BEGIN Data for this task
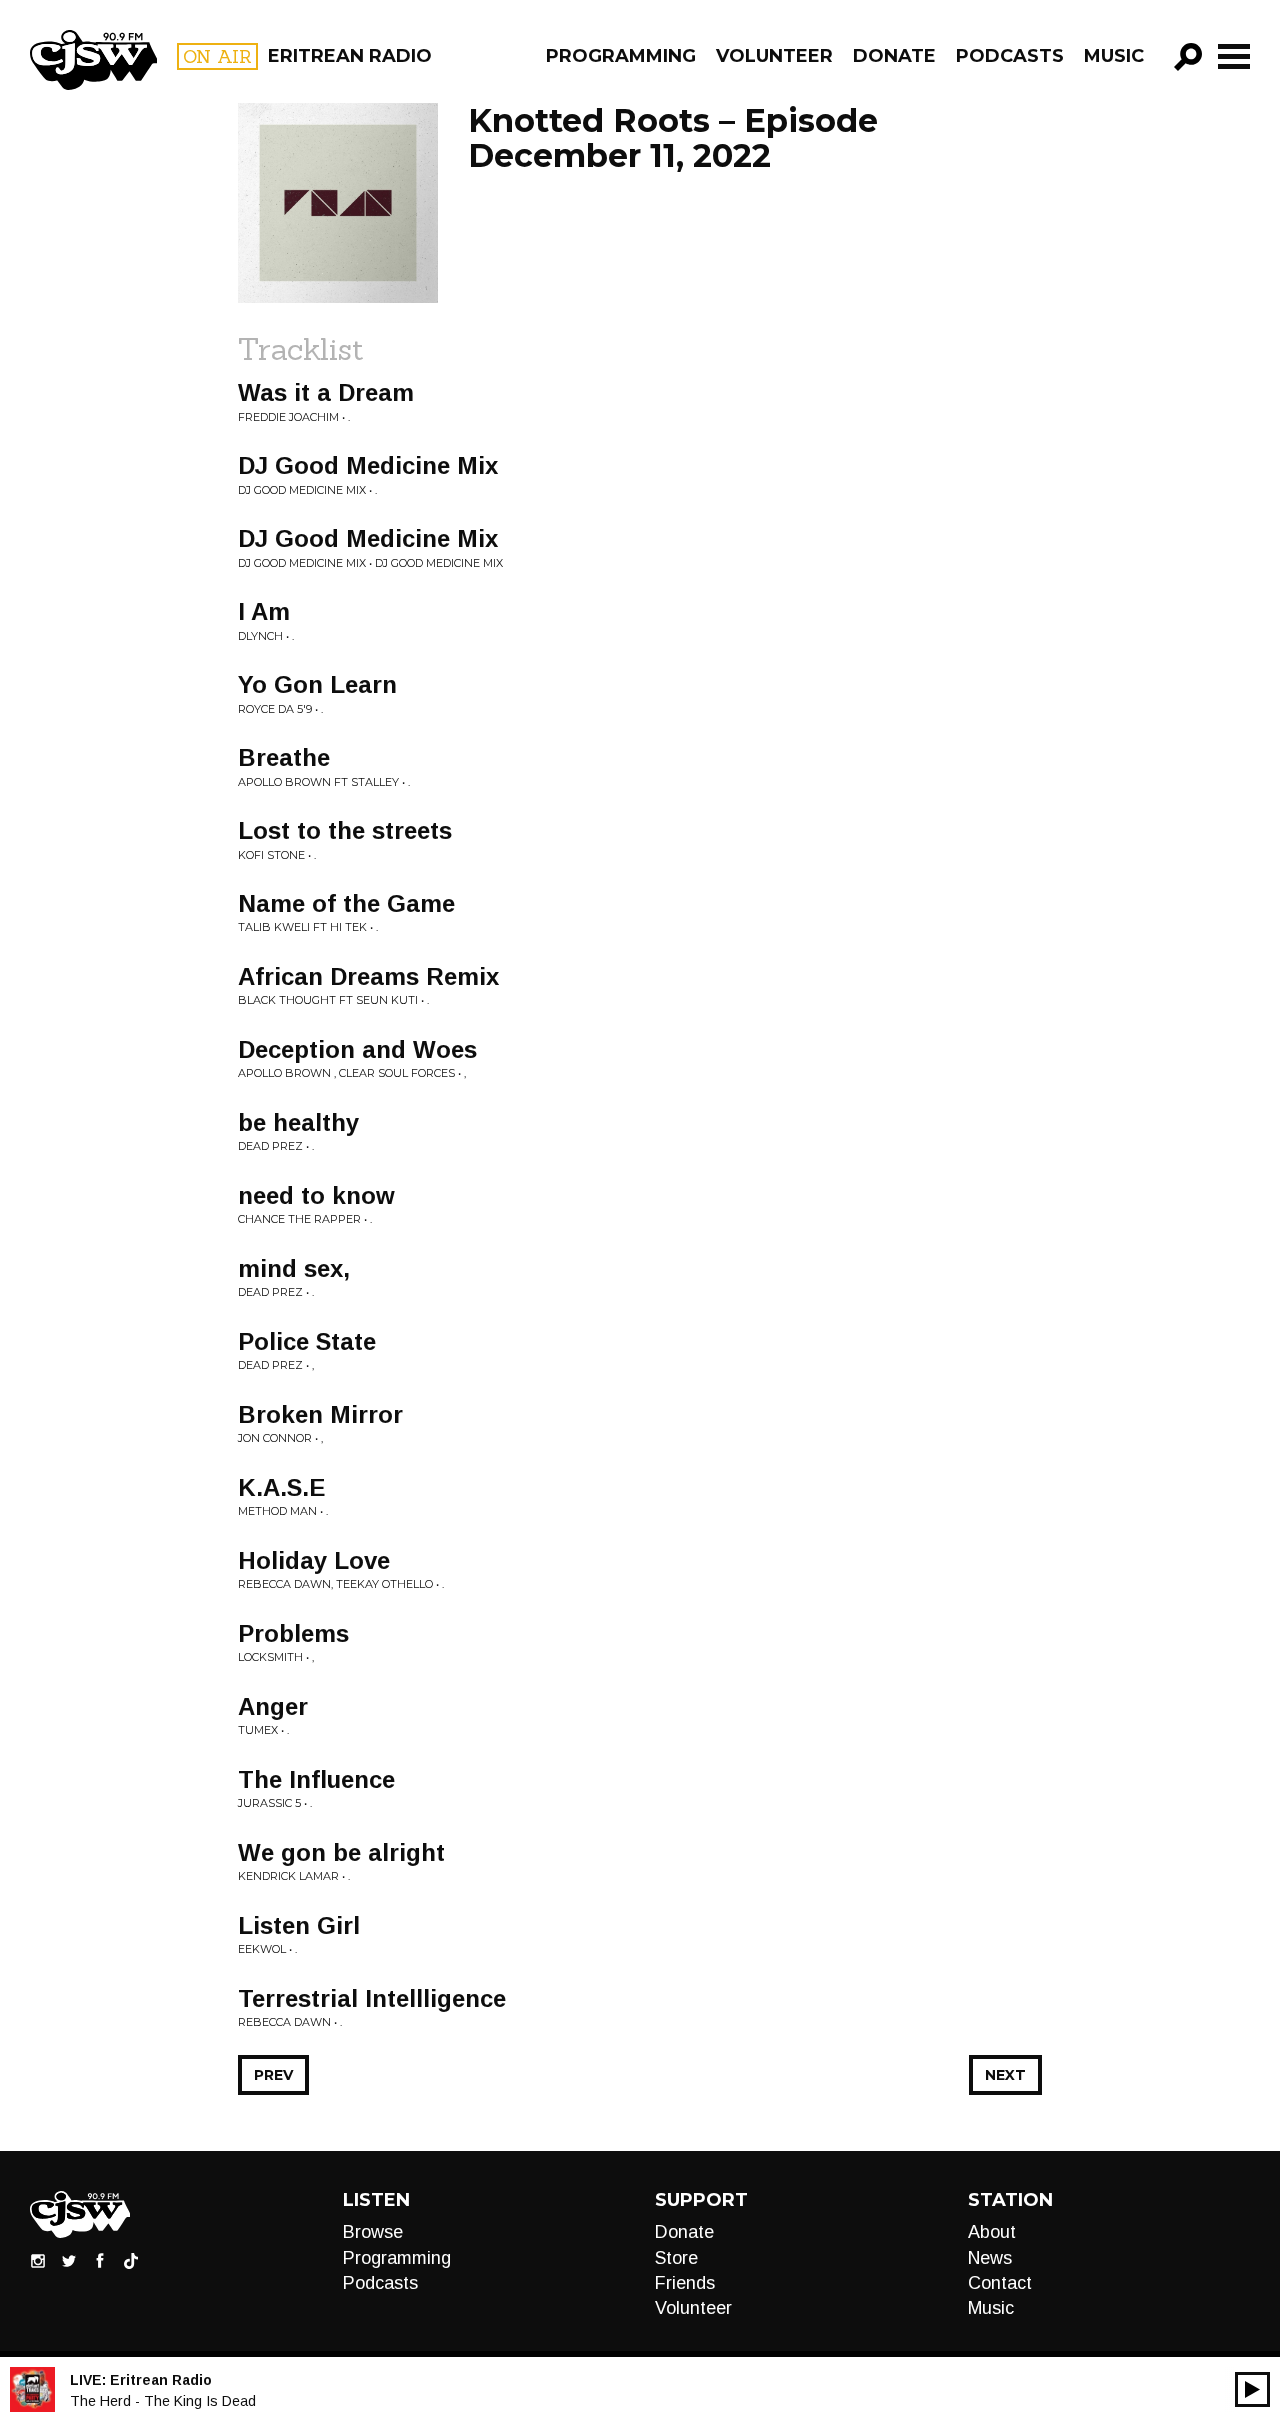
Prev (273, 2075)
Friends (685, 2283)
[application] (1252, 2389)
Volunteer (774, 56)
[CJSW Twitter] (69, 2260)
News (990, 2258)
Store (676, 2258)
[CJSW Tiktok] (131, 2260)
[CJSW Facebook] (100, 2260)
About (992, 2232)
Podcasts (1010, 56)
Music (1114, 56)
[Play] (1252, 2389)
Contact (1000, 2283)
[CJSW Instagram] (38, 2260)
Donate (894, 56)
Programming (621, 56)
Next (1005, 2075)
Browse (373, 2232)
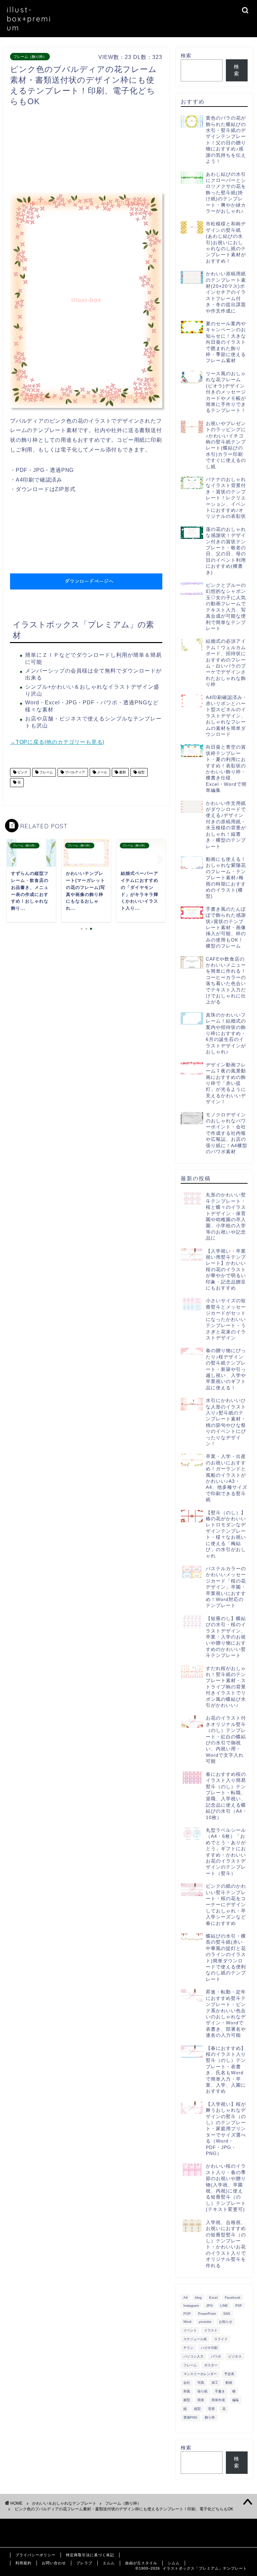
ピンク (21, 772)
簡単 (200, 2400)
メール (101, 772)
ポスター (211, 2365)
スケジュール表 (195, 2339)
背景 (211, 2409)
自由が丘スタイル (141, 2563)
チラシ (188, 2348)
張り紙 (202, 2391)
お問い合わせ (54, 2563)
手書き (220, 2391)
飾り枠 (210, 2417)
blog (198, 2297)
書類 (122, 772)
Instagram (191, 2305)
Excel (213, 2297)
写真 (200, 2382)
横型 (186, 2400)
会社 (186, 2382)
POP (187, 2313)
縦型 (141, 772)
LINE (224, 2305)
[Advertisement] (132, 151)
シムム (174, 2563)
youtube (205, 2321)
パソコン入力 (193, 2356)
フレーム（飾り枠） (30, 57)
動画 (229, 2382)
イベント (190, 2330)
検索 (186, 55)
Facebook (232, 2297)
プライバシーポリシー (35, 2555)
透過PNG (190, 2417)
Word (187, 2321)
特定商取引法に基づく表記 (90, 2555)
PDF (238, 2305)
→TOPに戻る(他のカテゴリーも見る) (57, 742)
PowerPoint (207, 2313)
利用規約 (23, 2563)
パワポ (216, 2356)
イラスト (211, 2330)
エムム (109, 2563)
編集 (235, 2400)
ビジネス (235, 2356)
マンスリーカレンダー (200, 2374)
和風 (186, 2391)
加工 (214, 2382)
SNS (226, 2313)
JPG (209, 2305)
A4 (185, 2297)
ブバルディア (74, 772)
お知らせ (225, 2321)
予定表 (229, 2374)
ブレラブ (84, 2563)
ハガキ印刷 (209, 2348)
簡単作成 (218, 2400)
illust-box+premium (29, 18)
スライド (221, 2339)
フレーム (45, 772)
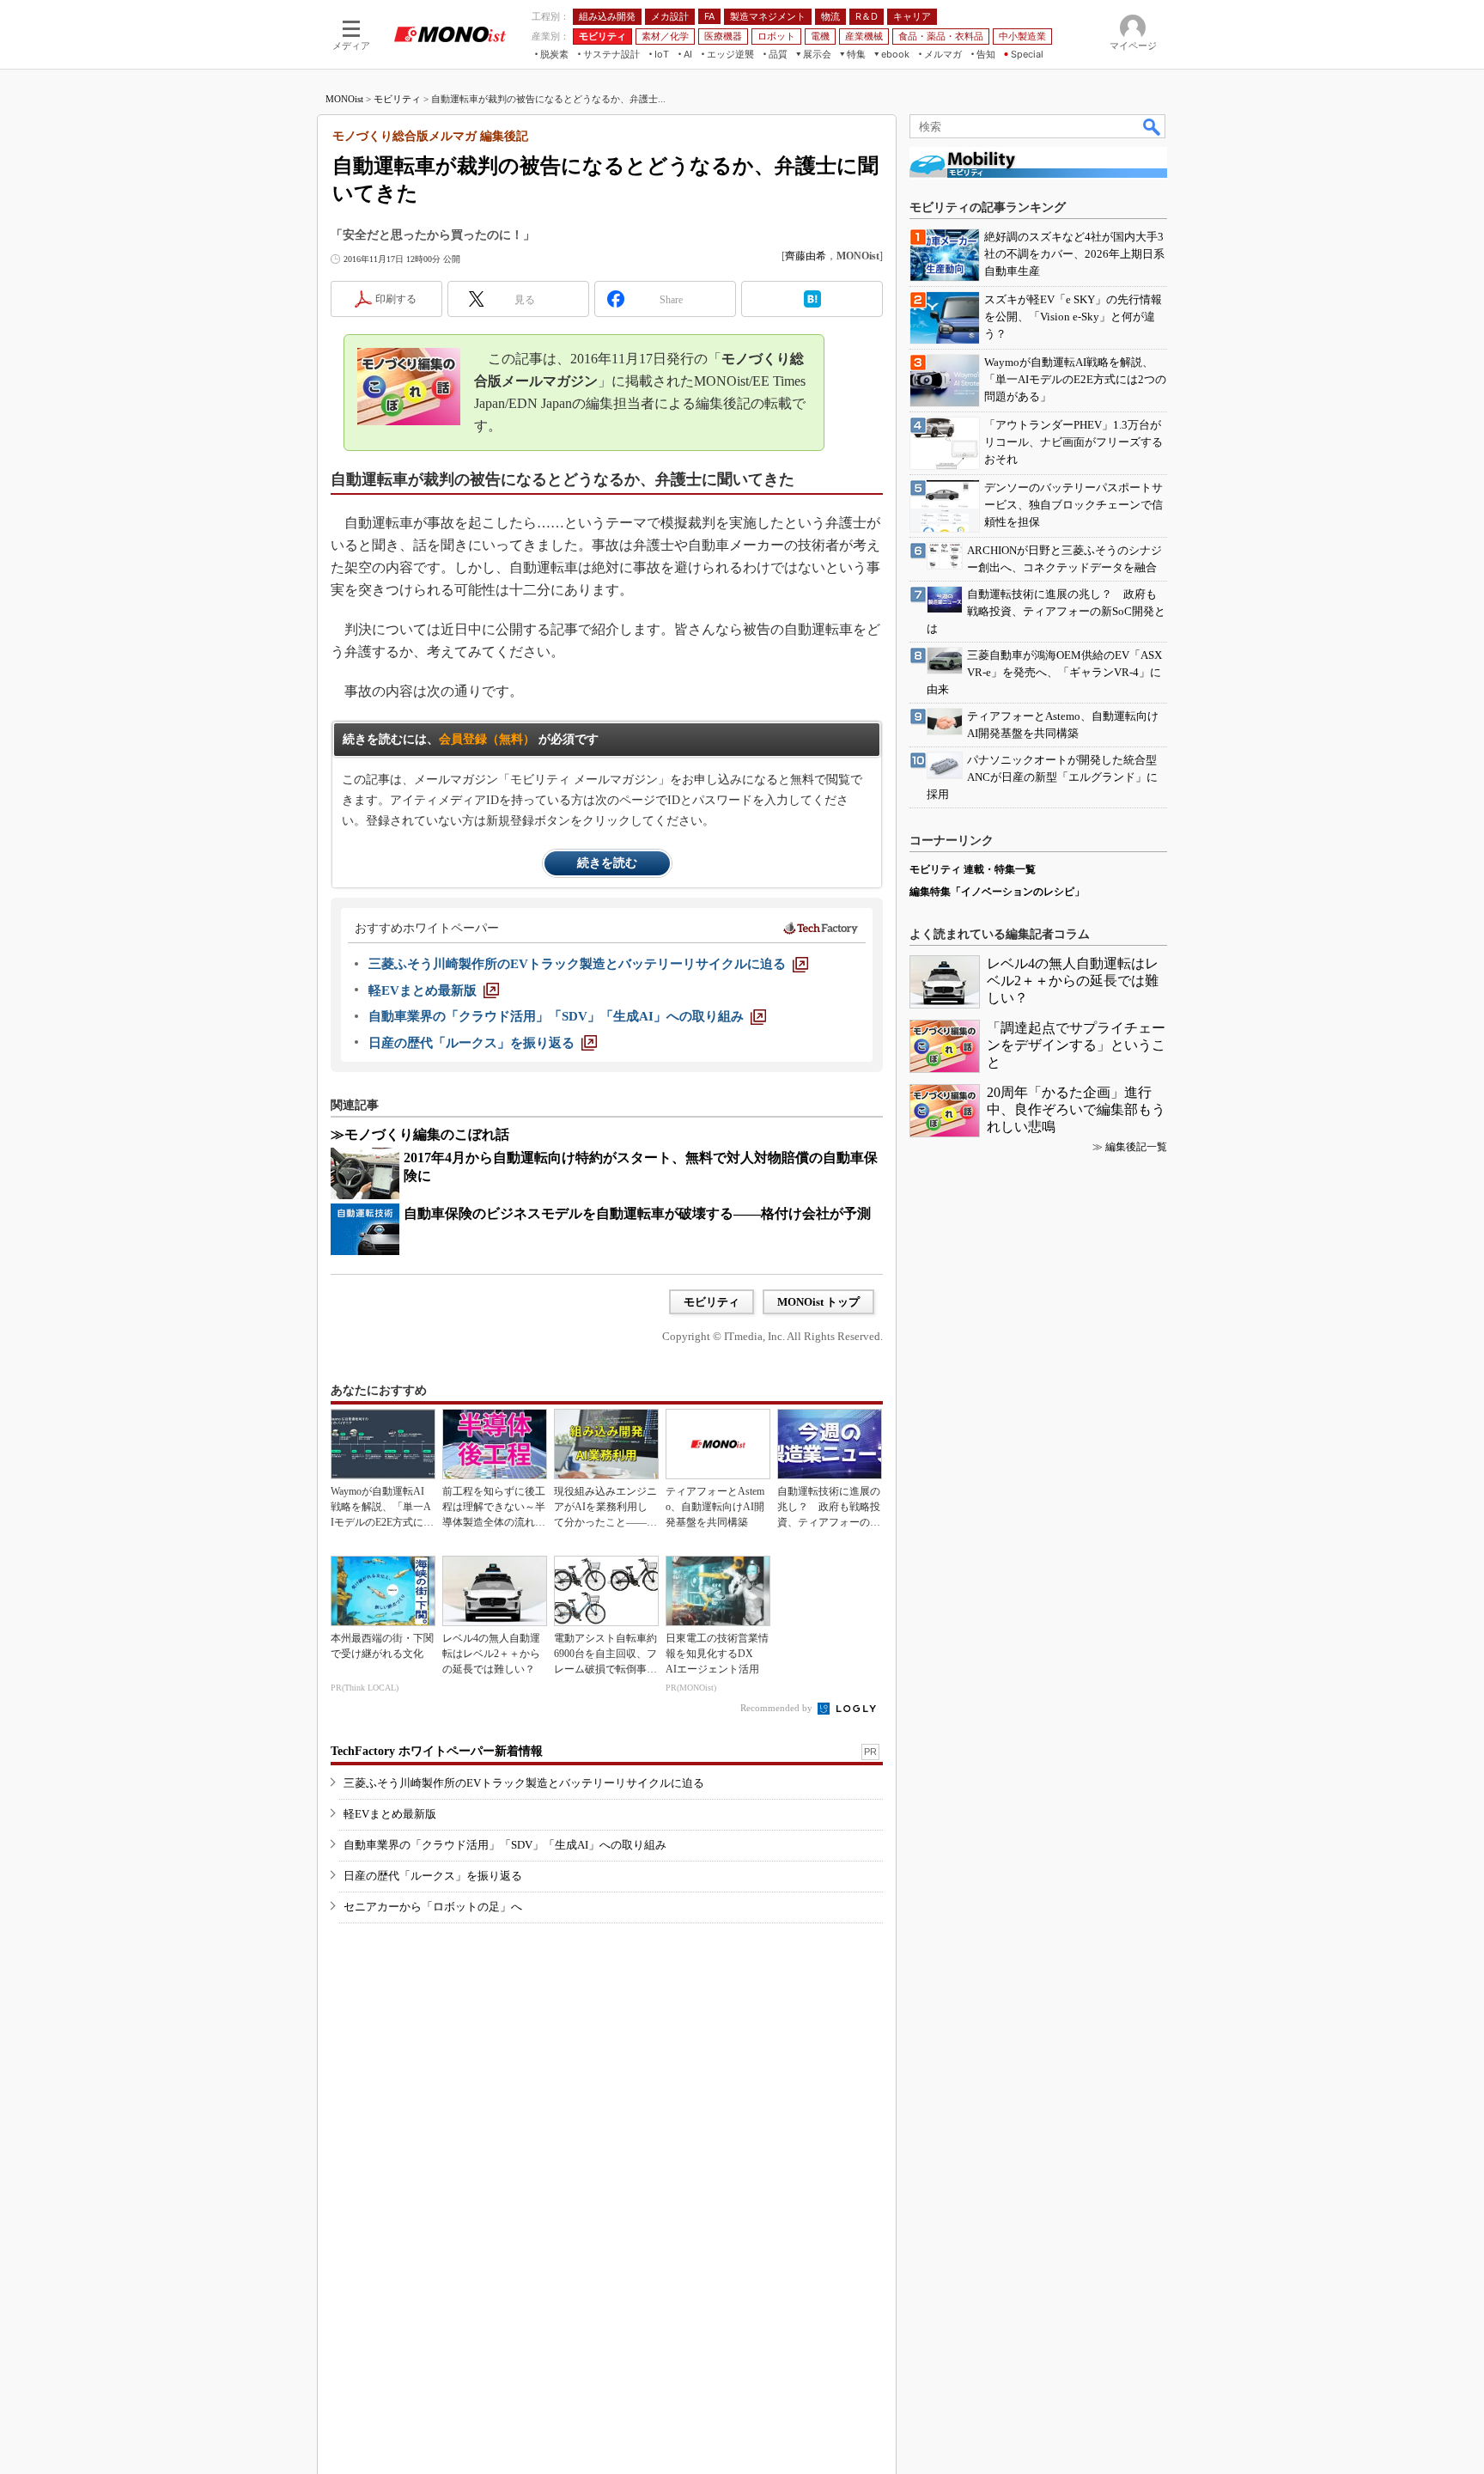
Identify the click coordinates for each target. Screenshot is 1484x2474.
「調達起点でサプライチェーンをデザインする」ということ (1076, 1045)
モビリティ (397, 99)
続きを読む (607, 862)
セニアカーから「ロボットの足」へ (433, 1906)
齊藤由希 (805, 256)
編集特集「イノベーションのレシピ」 (997, 892)
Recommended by (777, 1708)
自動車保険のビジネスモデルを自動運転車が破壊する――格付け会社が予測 (637, 1213)
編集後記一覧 (1136, 1147)
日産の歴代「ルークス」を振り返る (433, 1875)
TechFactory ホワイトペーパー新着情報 (437, 1751)
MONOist (344, 99)
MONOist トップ (818, 1301)
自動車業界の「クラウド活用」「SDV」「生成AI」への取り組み (505, 1844)
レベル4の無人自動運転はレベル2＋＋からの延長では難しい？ (1073, 980)
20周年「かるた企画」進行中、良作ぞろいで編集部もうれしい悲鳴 (1076, 1109)
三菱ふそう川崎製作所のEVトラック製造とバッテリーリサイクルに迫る (524, 1782)
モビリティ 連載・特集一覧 (972, 869)
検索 (1152, 126)
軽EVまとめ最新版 (390, 1813)
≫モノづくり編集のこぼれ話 (420, 1134)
END Data for this task
▶ _Work request_
Every record above must be copied exactly; none of the pictures belong in the copy.

▶ _Response to the task_
Prev (273, 2075)
Friends (685, 2283)
[application] (1252, 2389)
Volunteer (774, 56)
[CJSW Twitter] (69, 2260)
News (990, 2258)
Store (676, 2258)
[CJSW Tiktok] (131, 2260)
[CJSW Facebook] (100, 2260)
About (992, 2232)
Podcasts (1010, 56)
Music (1114, 56)
[Play] (1252, 2389)
Contact (1000, 2283)
[CJSW Instagram] (38, 2260)
Donate (894, 56)
Programming (621, 56)
Next (1005, 2075)
Browse (373, 2232)
ピンク (21, 772)
簡単 (200, 2400)
メール (101, 772)
ポスター (211, 2365)
スケジュール表 (195, 2339)
背景 (211, 2409)
自由が丘スタイル (141, 2563)
チラシ (188, 2348)
張り紙 (202, 2391)
お問い合わせ (54, 2563)
手書き (220, 2391)
飾り枠 (210, 2417)
blog (198, 2297)
書類 (122, 772)
Instagram (191, 2305)
Excel (213, 2297)
写真 (200, 2382)
横型 (186, 2400)
会社 (186, 2382)
POP (187, 2313)
縦型 (141, 772)
LINE (224, 2305)
[Advertisement] (132, 151)
シムム (174, 2563)
youtube (205, 2321)
パソコン入力 (193, 2356)
フレーム（飾り枠） (30, 57)
動画 (229, 2382)
イベント (190, 2330)
検索 (186, 55)
Facebook (232, 2297)
プライバシーポリシー (35, 2555)
透過PNG (190, 2417)
Word (187, 2321)
特定商取引法に基づく表記 (90, 2555)
PDF (238, 2305)
→TOPに戻る(他のカテゴリーも見る) (57, 742)
PowerPoint (207, 2313)
利用規約 (23, 2563)
パワポ (216, 2356)
イラスト (211, 2330)
エムム (109, 2563)
編集 (235, 2400)
ビジネス (235, 2356)
マンスリーカレンダー (200, 2374)
和風 (186, 2391)
加工 (214, 2382)
SNS (226, 2313)
JPG (209, 2305)
A4 (185, 2297)
ブバルディア (74, 772)
お知らせ (225, 2321)
予定表 (229, 2374)
ブレラブ (84, 2563)
ハガキ印刷 (209, 2348)
簡単作成 (218, 2400)
illust-box+premium (29, 18)
スライド (221, 2339)
フレーム (45, 772)
Identify the click coordinates for each target. Screenshot is 1484x2474.
「調達起点でサプライチェーンをデザインする」ということ (1076, 1045)
モビリティ (397, 99)
続きを読む (607, 862)
セニアカーから「ロボットの足」へ (433, 1906)
齊藤由希 (805, 256)
編集特集「イノベーションのレシピ」 (997, 892)
Recommended by (777, 1708)
自動車保険のビジネスモデルを自動運転車が破壊する――格付け会社が予測 (637, 1213)
編集後記一覧 (1136, 1147)
日産の歴代「ルークス」を振り返る (433, 1875)
TechFactory ホワイトペーパー新着情報 (437, 1751)
MONOist (344, 99)
MONOist トップ (818, 1301)
自動車業界の「クラウド活用」「SDV」「生成AI」への取り組み (505, 1844)
レベル4の無人自動運転はレベル2＋＋からの延長では難しい？ (1073, 980)
20周年「かるた企画」進行中、良作ぞろいで編集部もうれしい悲鳴 (1076, 1109)
三菱ふそう川崎製作所のEVトラック製造とバッテリーリサイクルに迫る (524, 1782)
モビリティ 連載・特集一覧 (972, 869)
検索 (1152, 126)
軽EVまとめ最新版 (390, 1813)
≫モノづくり編集のこぼれ話 (420, 1134)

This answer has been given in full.